EXERCISE DESCRIPTION >> Could every line of the listing be output exactly, with the pictures skipped?

TASK INPUT >>
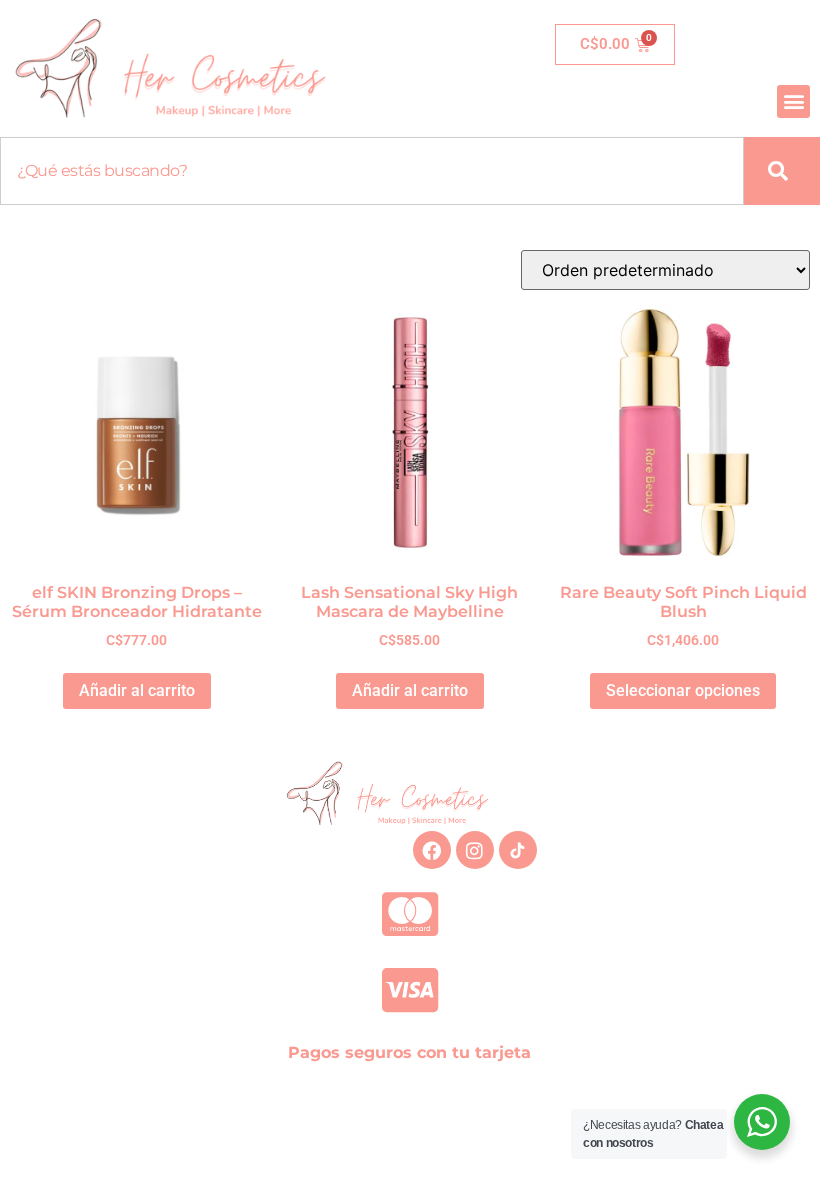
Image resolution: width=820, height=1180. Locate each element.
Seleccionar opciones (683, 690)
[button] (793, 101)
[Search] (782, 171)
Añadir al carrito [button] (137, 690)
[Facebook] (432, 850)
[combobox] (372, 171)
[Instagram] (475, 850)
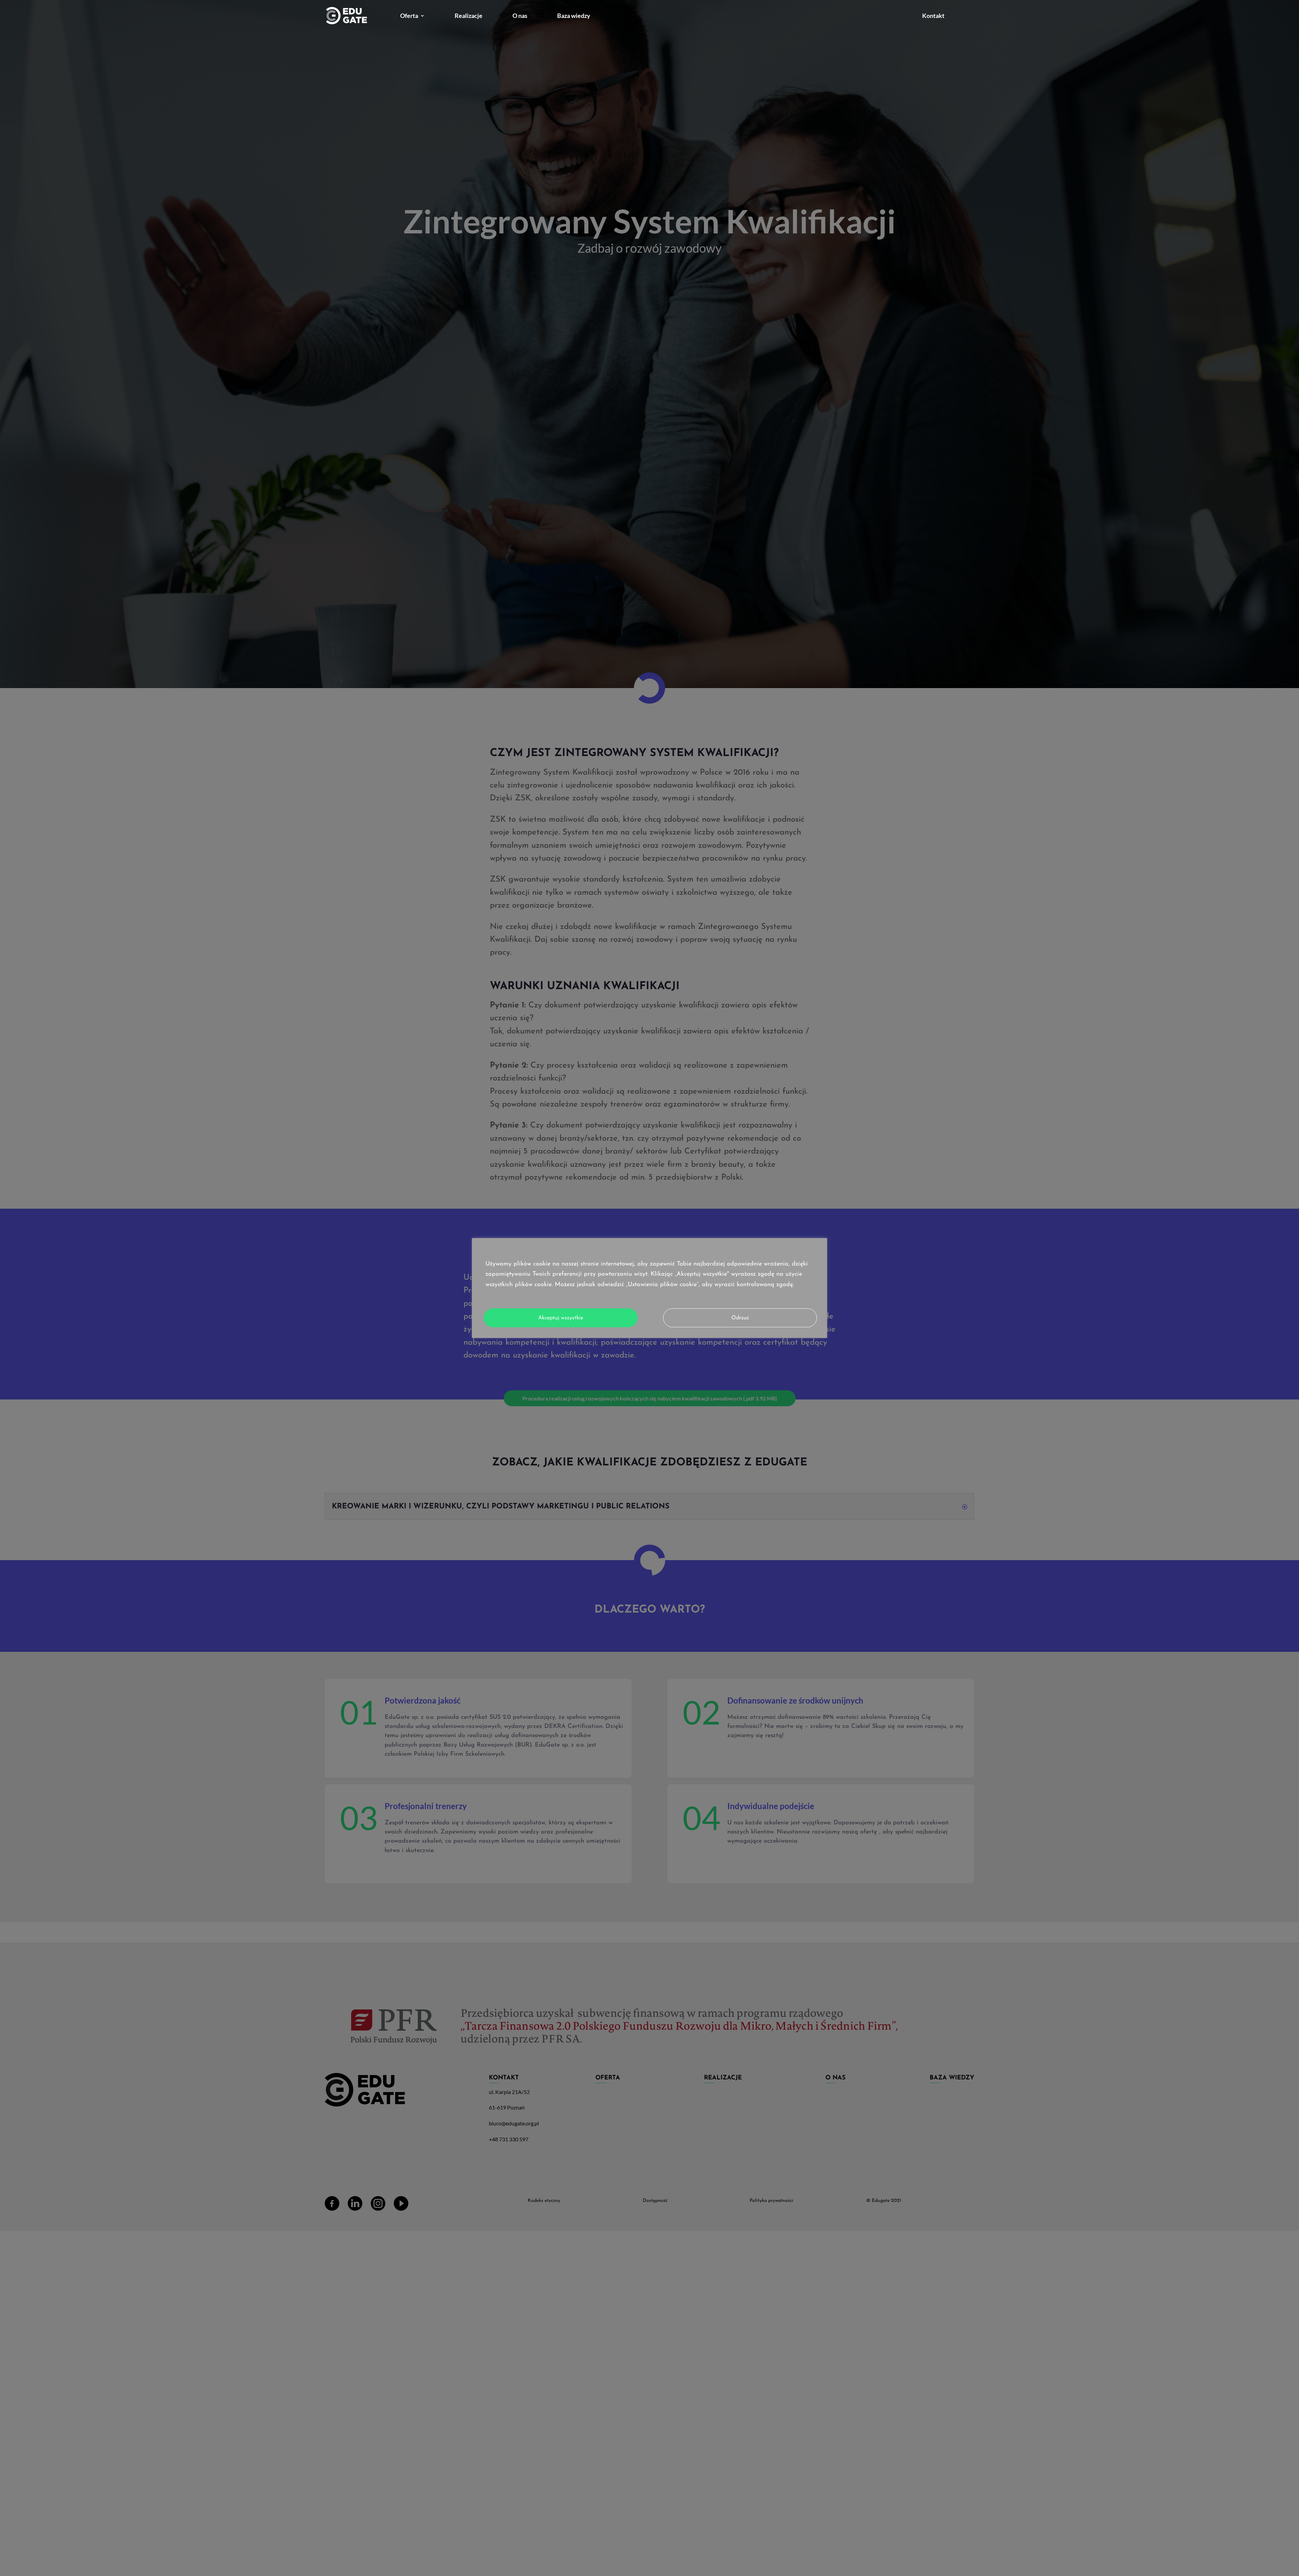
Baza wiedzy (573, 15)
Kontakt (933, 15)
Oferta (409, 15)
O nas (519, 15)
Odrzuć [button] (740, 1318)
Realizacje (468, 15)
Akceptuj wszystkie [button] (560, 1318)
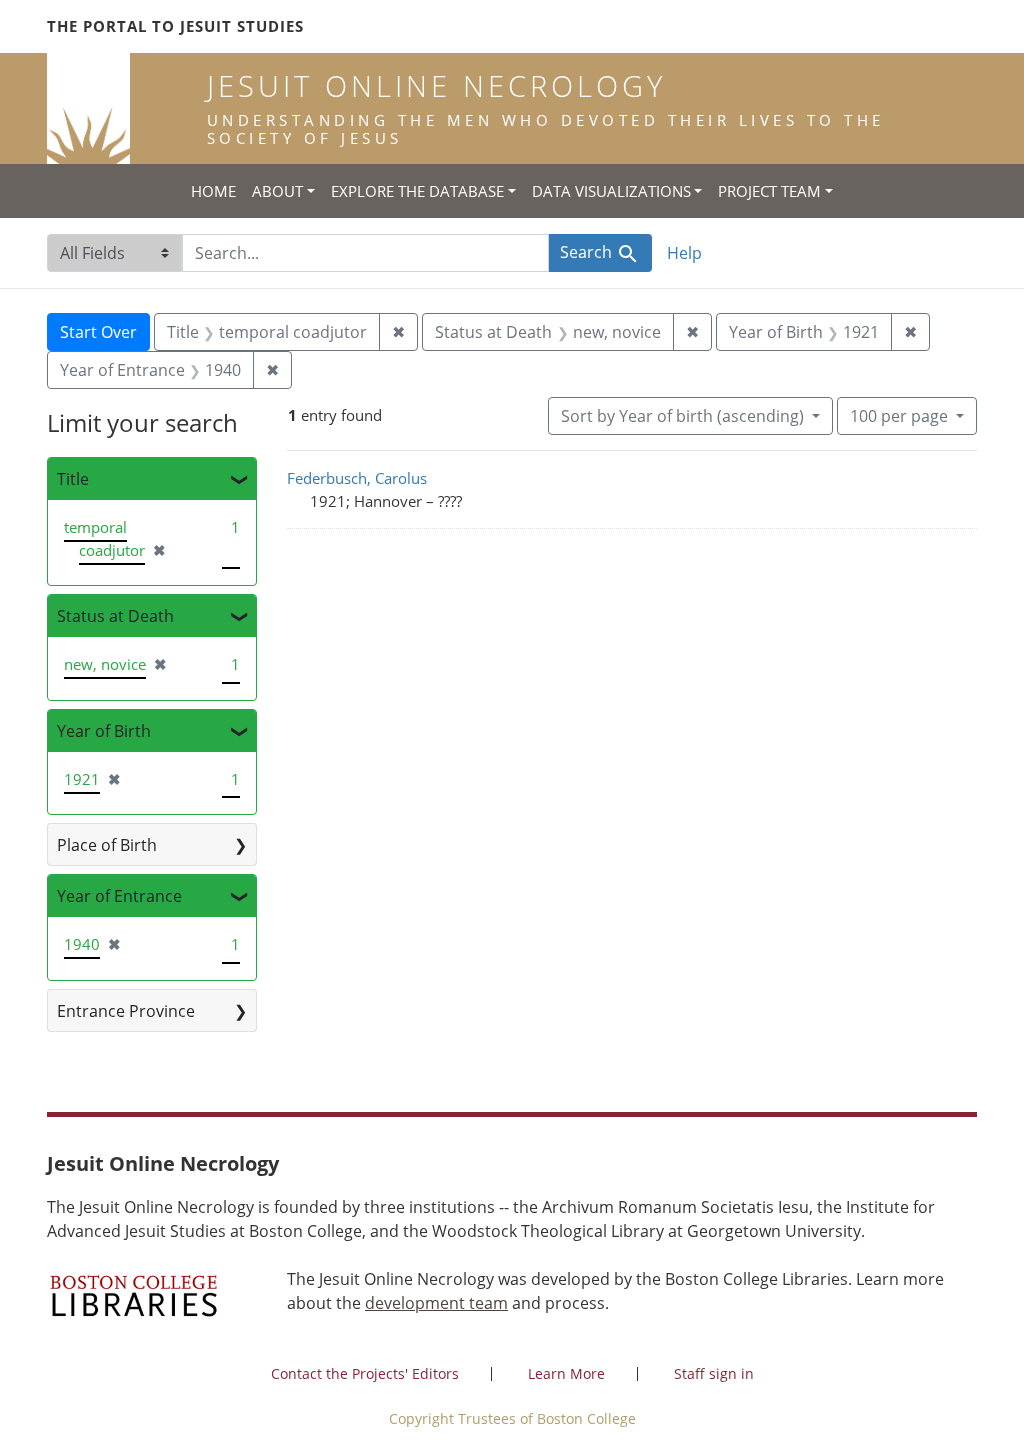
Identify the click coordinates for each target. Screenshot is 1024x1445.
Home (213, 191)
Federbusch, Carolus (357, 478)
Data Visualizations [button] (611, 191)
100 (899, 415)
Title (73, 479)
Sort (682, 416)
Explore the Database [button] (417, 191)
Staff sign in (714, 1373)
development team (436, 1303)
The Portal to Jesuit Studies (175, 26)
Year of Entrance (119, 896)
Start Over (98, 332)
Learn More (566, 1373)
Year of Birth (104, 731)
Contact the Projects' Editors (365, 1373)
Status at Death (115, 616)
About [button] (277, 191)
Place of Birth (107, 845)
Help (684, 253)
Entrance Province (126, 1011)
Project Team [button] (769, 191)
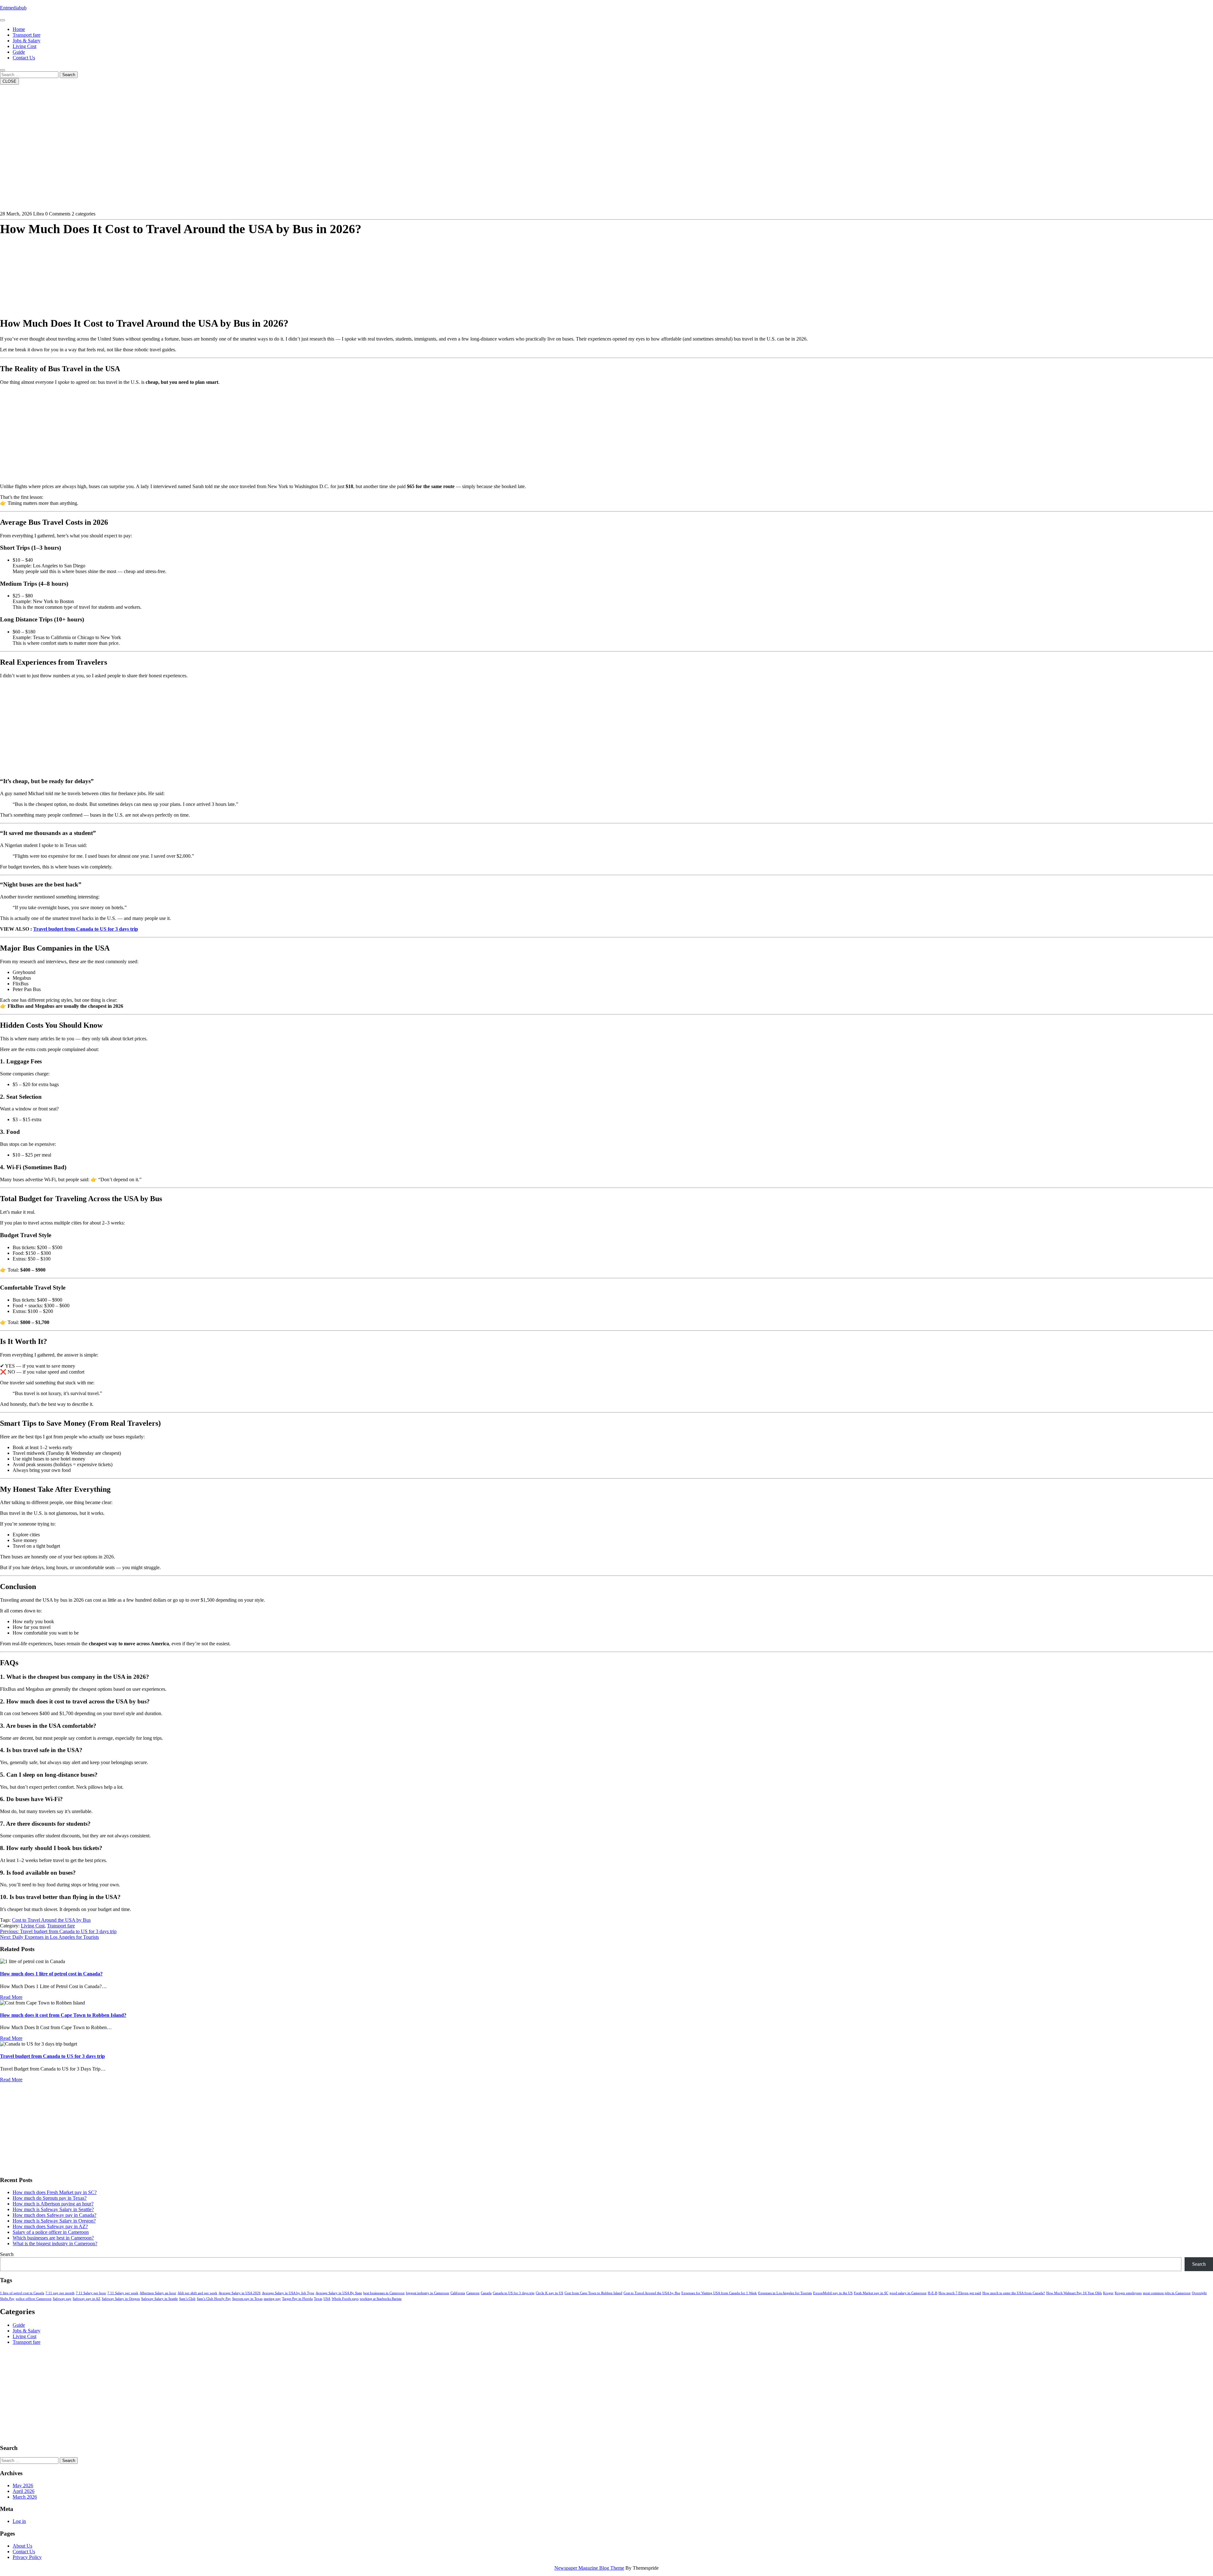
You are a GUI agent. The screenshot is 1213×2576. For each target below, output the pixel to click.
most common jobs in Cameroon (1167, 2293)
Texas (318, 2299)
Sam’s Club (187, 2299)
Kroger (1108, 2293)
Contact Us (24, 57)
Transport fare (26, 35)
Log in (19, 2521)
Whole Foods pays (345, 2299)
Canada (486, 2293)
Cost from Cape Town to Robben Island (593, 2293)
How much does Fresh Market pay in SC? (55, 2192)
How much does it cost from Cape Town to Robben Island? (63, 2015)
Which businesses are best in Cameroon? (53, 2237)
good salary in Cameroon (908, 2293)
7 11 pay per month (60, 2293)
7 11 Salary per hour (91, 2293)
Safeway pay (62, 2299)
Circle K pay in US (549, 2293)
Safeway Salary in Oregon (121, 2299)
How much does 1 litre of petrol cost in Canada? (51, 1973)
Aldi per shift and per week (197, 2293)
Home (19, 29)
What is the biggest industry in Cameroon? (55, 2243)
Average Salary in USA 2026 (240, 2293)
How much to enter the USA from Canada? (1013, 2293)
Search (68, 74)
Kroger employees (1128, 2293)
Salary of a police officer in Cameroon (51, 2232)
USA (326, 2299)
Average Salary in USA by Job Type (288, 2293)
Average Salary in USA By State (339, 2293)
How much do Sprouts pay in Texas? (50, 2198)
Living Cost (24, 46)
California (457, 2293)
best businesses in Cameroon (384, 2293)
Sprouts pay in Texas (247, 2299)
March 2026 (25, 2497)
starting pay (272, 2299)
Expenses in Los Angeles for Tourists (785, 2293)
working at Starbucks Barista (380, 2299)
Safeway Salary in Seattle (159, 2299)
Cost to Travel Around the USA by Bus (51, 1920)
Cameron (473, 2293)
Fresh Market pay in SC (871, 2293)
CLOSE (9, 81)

EXERCISE RESPONSE >>
Image resolution: width=820, height=1180. Locate each element.
Seleccionar opciones (683, 690)
[button] (793, 101)
[Search] (782, 171)
Añadir al carrito [button] (137, 690)
[Facebook] (432, 850)
[combobox] (372, 171)
[Instagram] (475, 850)
Baza wiedzy (573, 15)
Kontakt (933, 15)
Oferta (409, 15)
O nas (519, 15)
Odrzuć [button] (740, 1318)
Realizacje (468, 15)
Akceptuj wszystkie [button] (560, 1318)
Identify the click coordinates for each target. Screenshot is 1024x1445.
Home (213, 191)
Federbusch, Carolus (357, 478)
Data Visualizations [button] (611, 191)
100 (899, 415)
Title (73, 479)
Sort (682, 416)
Explore the Database [button] (417, 191)
Staff sign in (714, 1373)
development team (436, 1303)
The Portal to Jesuit Studies (175, 26)
Year of Entrance (119, 896)
Start Over (98, 332)
Learn More (566, 1373)
Year of Birth (104, 731)
Contact the Projects' Editors (365, 1373)
Status at Death (115, 616)
About [button] (277, 191)
Place of Birth (107, 845)
Help (684, 253)
Entrance Province (126, 1011)
Project Team [button] (769, 191)
You are a GUI agent. The screenshot is 1213×2576. For each target below, output the pixel to click.
most common jobs in Cameroon (1167, 2293)
Texas (318, 2299)
Sam’s Club (187, 2299)
Kroger (1108, 2293)
Contact Us (24, 57)
Transport fare (26, 35)
Log in (19, 2521)
Whole Foods pays (345, 2299)
Canada (486, 2293)
Cost from Cape Town to Robben Island (593, 2293)
How much does Fresh Market pay in SC? (55, 2192)
How much does it cost from Cape Town to Robben Island? (63, 2015)
Which businesses are best in Cameroon? (53, 2237)
good salary in Cameroon (908, 2293)
7 11 pay per month (60, 2293)
7 11 Salary per hour (91, 2293)
Safeway pay (62, 2299)
Circle K pay in US (549, 2293)
Safeway Salary in Oregon (121, 2299)
How much does 1 litre of petrol cost in Canada? (51, 1973)
Aldi per shift and per week (197, 2293)
Home (19, 29)
What is the biggest industry in Cameroon? (55, 2243)
Average Salary in USA 2026 (240, 2293)
How much to enter the USA from Canada? (1013, 2293)
Search (68, 74)
Kroger employees (1128, 2293)
Salary of a police officer in Cameroon (51, 2232)
USA (326, 2299)
Average Salary in USA by Job Type (288, 2293)
Average Salary in USA By State (339, 2293)
How much do Sprouts pay in Texas? (50, 2198)
Living Cost (24, 46)
California (457, 2293)
best businesses in Cameroon (384, 2293)
Sprouts pay in Texas (247, 2299)
March 2026 (25, 2497)
starting pay (272, 2299)
Expenses in Los Angeles for Tourists (785, 2293)
working at Starbucks Barista (380, 2299)
Safeway Salary in Seattle (159, 2299)
Cost to Travel Around the USA by Bus (51, 1920)
Cameron (473, 2293)
Fresh Market pay in SC (871, 2293)
CLOSE (9, 81)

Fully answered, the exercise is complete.